Genting Malaysia’s Stock Drops 11% After Islamic Party Wins Most Seats in Election

  • Shares in gambling and alcohol firms tanked with the Islamic Party’s huge GE15 gain
  • Investor jitters come from fear PAS will implement hardline Shariah law in Malaysia
  • Under this law, Genting could have its gaming license frozen or canceled
  • A research firm expects investors to take a “sell first and watch” approach
Malaysian flag and ballot
Investor uncertainty over policy following majority parliamentary seat wins for an Islamic party in Malaysia’s general election has caused shares in Genting nosedive. [Image:]

Shares hit two-year low

Shares of Kuala Lumpur-based casino operator Genting Malaysia have plunged to a two-year low on the back of an Islamic party gaining the most seats in the 2022 Malaysian General Election (GE15) over the weekend.

Genting Malaysia’s shares dropped as much as 11%

On Monday, Bloomberg News reported that Genting Malaysia’s shares dropped as much as 11%. Shares in parent brand the Genting Group, meanwhile, slumped as much as 10% in the wake of the the country’s 15th general election.

The stock price of Malaysian lottery equipment provider, Sports Toto, also nosedived, hitting its lowest level since 1993. Alcohol producers, including Heineken Malaysia and Carlsberg Brewery Malaysia, also took big hits.

Fears of Shariah law

That gambling and alcohol stocks have dropped reflects dented investor confidence amid fears the election-dominating party, Mal Parti Islam Se-Malaysia (PAS), will implement hardline Shariah law in Malaysia.

PAS is part of the ruling coalition Perikatan Nasional (PN) and boosted the PN’s showing at GE15 by winning the coalition 49 of its 73 seats.
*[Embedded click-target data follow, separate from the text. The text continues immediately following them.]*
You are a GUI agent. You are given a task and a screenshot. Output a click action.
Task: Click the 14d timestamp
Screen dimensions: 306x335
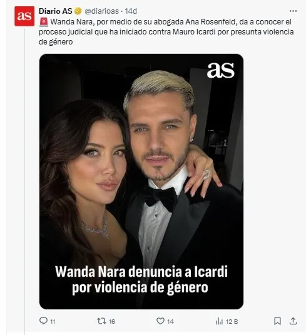coord(131,11)
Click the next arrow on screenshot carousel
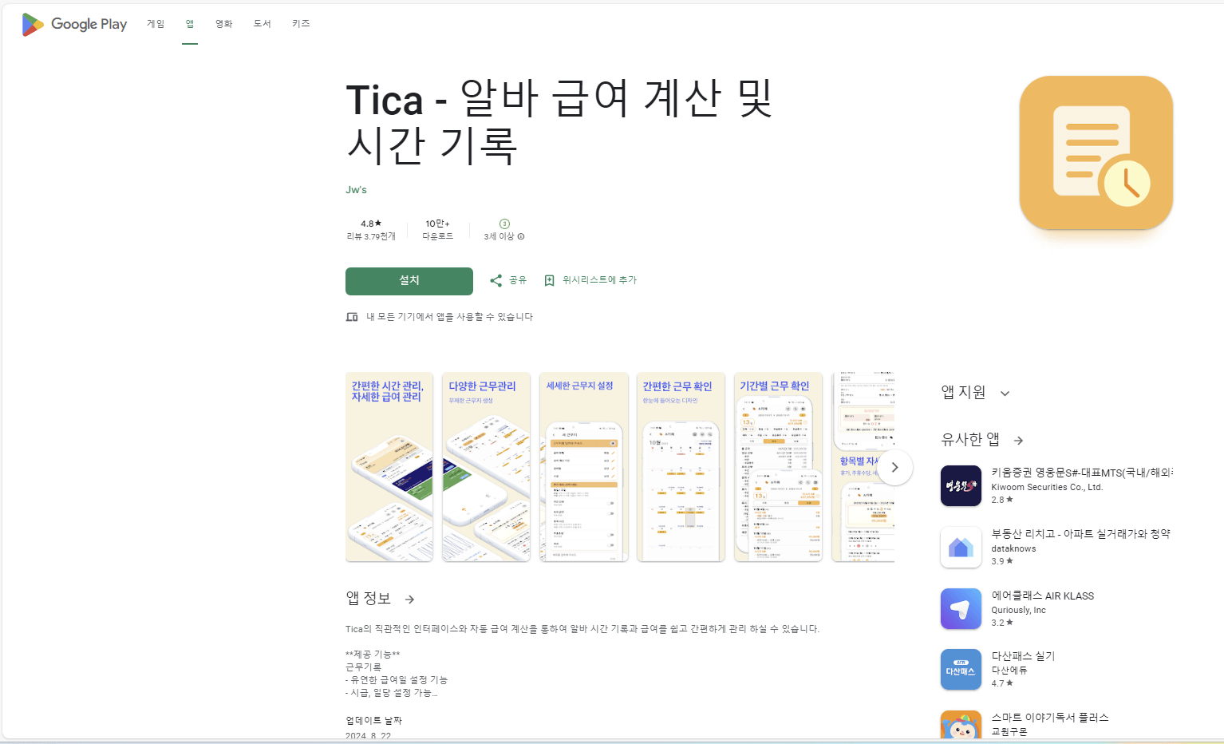Screen dimensions: 1224x744 coord(895,467)
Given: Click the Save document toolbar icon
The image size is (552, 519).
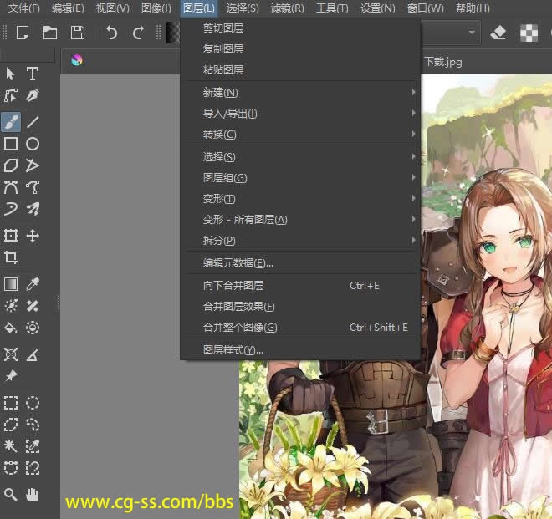Looking at the screenshot, I should point(78,33).
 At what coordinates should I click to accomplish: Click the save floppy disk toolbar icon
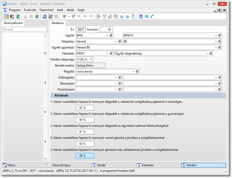(x=45, y=17)
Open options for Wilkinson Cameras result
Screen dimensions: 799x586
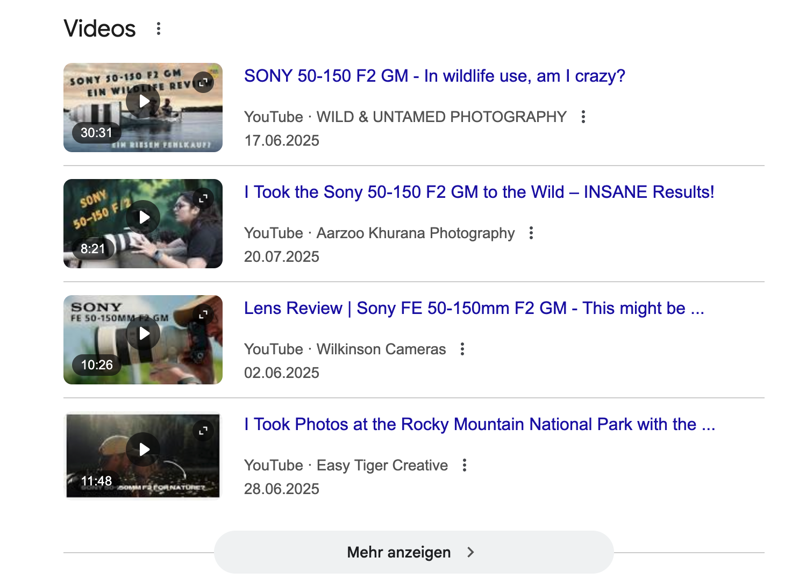(462, 349)
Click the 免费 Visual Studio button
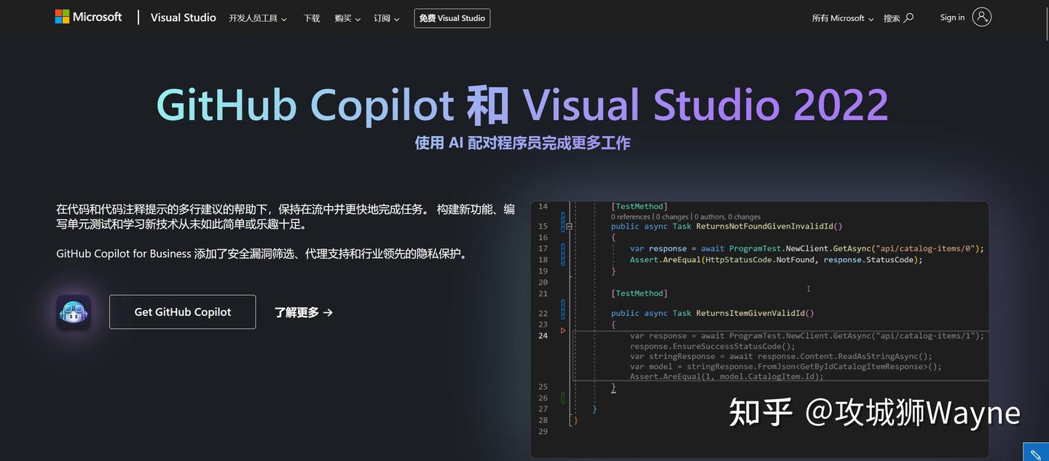This screenshot has height=461, width=1049. tap(452, 17)
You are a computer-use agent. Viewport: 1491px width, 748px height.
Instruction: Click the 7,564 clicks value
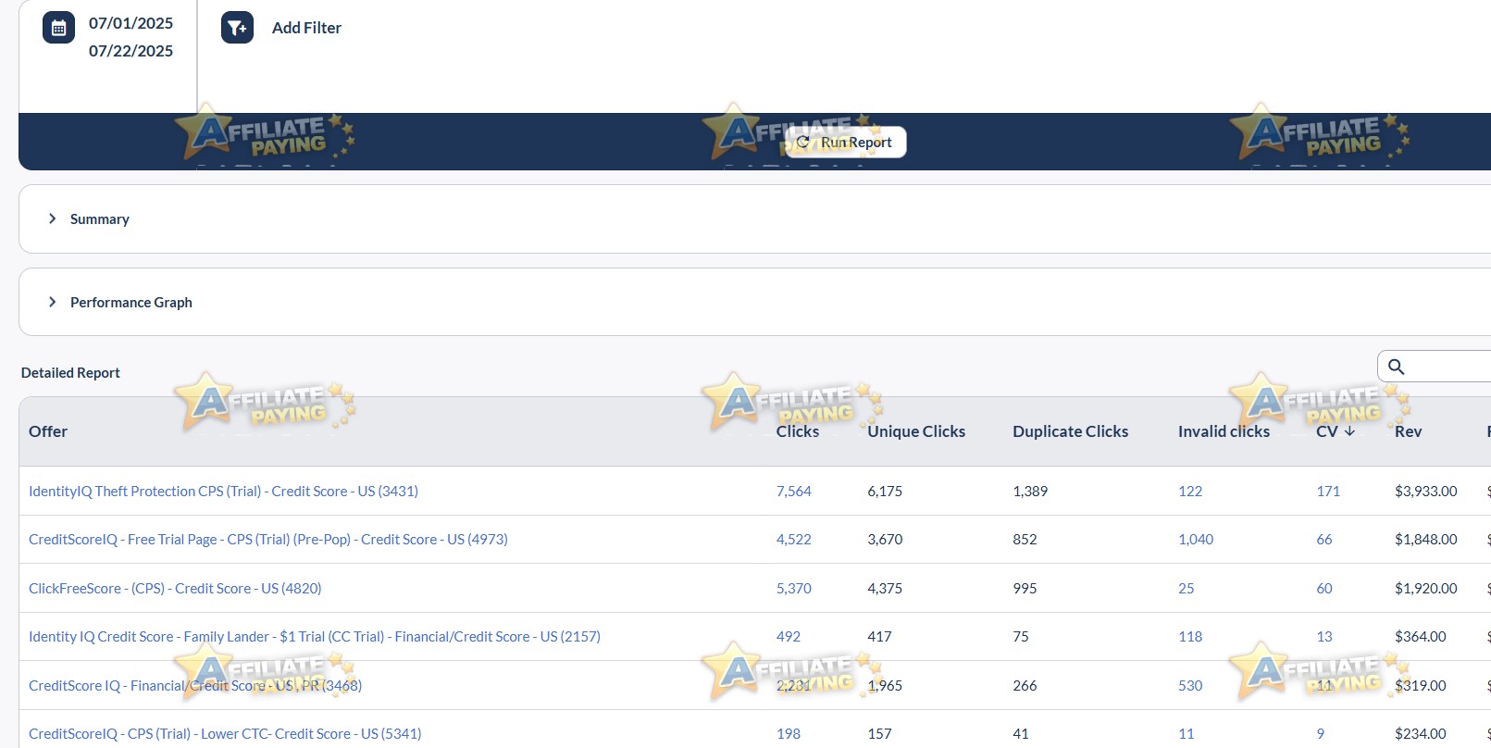coord(793,491)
With reformist opposition party Pakatan Harapan taking 82 seats out of a total 220 parliamentary seats, Malaysia is facing a hung parliament with “no clear coalition winner emerging to form a majority government,” reports Bloomberg. The two leaders of PN and PH have until 2:00 p.m. Monday to finalize alliances and submit a choice for Malaysia’s prime minister.
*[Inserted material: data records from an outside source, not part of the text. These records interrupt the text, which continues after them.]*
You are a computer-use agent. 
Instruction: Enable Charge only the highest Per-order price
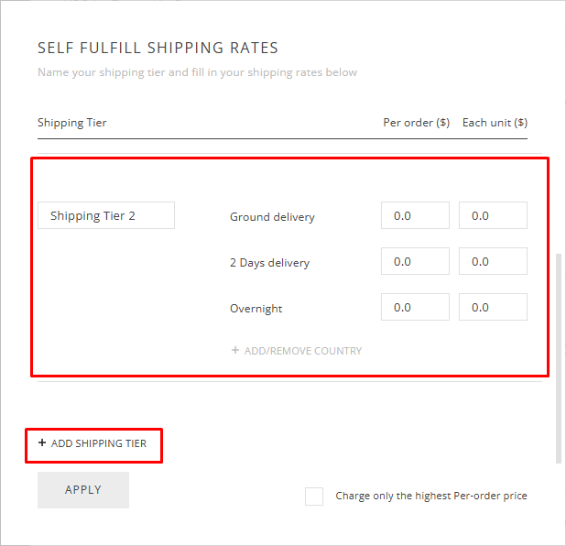pos(314,497)
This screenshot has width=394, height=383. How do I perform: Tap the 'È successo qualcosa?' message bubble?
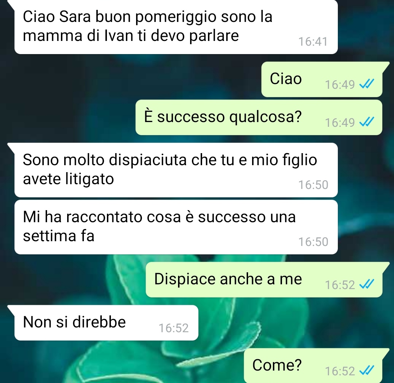click(x=259, y=117)
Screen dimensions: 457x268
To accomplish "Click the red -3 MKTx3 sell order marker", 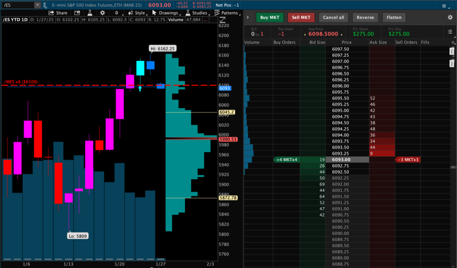I will tap(407, 160).
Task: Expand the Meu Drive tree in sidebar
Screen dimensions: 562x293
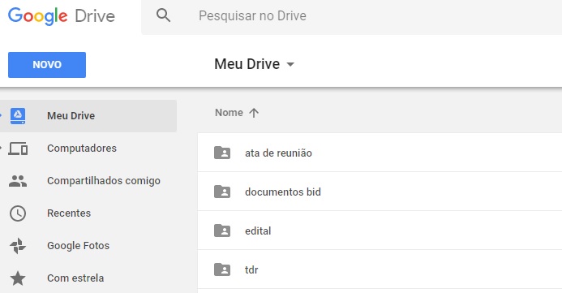Action: tap(1, 115)
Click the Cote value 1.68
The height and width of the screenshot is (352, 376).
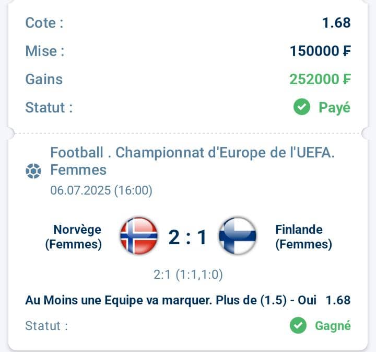pyautogui.click(x=336, y=23)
The dominant party in the elections, PAS has in the past called for the establishment of Muslim religious law in Malaysia. As the largest party in parliament, the Islamic party “will be controlling a lot of policy generation and policy output of the new government” if they were to be part of it, Bloomberg cited senior fellow at the Singapore Institute of International Affairs, Oh Ei Sun, as stating.
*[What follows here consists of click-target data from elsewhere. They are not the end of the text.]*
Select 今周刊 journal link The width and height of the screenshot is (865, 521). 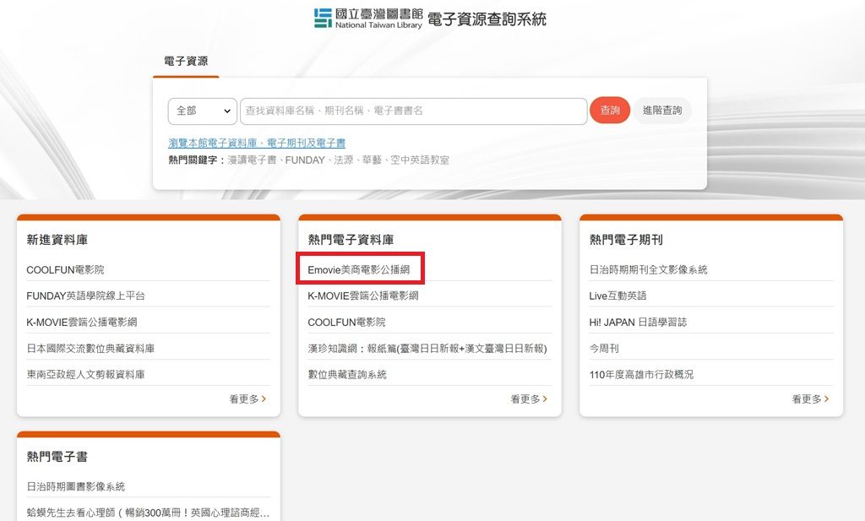click(604, 348)
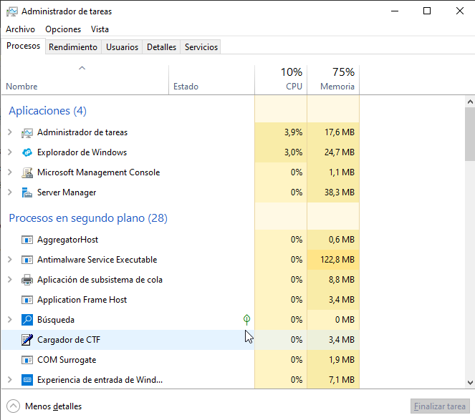Switch to the Rendimiento tab
This screenshot has height=420, width=475.
click(73, 47)
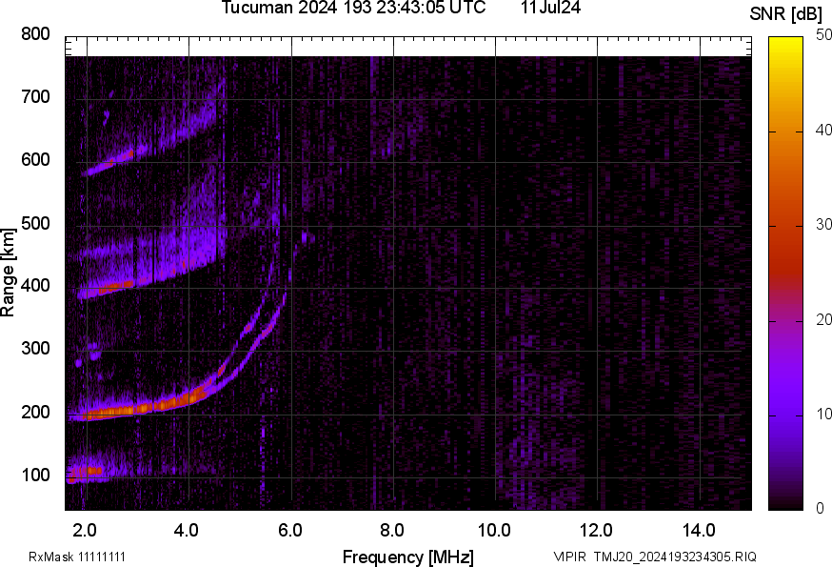Click the yellow top of the SNR colorbar
832x567 pixels.
click(786, 41)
Sun added that an “Islamist-led government will typically try to make the previously functioning democracy into an illiberal one, which would be very challenging for Malaysia.”

What this means is that casino operators like Genting and Number Forecast Operators (NFO)s like Toto Sport face the possibility of having their gaming and operating licenses frozen or canceled, according to The Edge Markets.

The threat is real

Malaysian research firm TA Securities warned in a report on Monday that the threat of license suspensions or terminations posed to gambling and NFOs was, indeed, a real one.

TA Securities said evidence stems from “the threat of banning NFOs after PN formed the state government in Kedah” — one of Malaysia’s nine states — and a PAS official was appointed menteri besar (chief minister) in 2020.

expects investors to take a “sell first and watch” approach

TA Securities added that it expects investors to take a “sell first and watch” approach in the short term amid government policy uncertainties.

With fresh uncertainties over Malaysia, the move by the billionaire chairman of the Genting Group, Lim Kok Thay, to become one of the seven bidders for a Macau casino license makes the gambit look less surprising than it did back in September.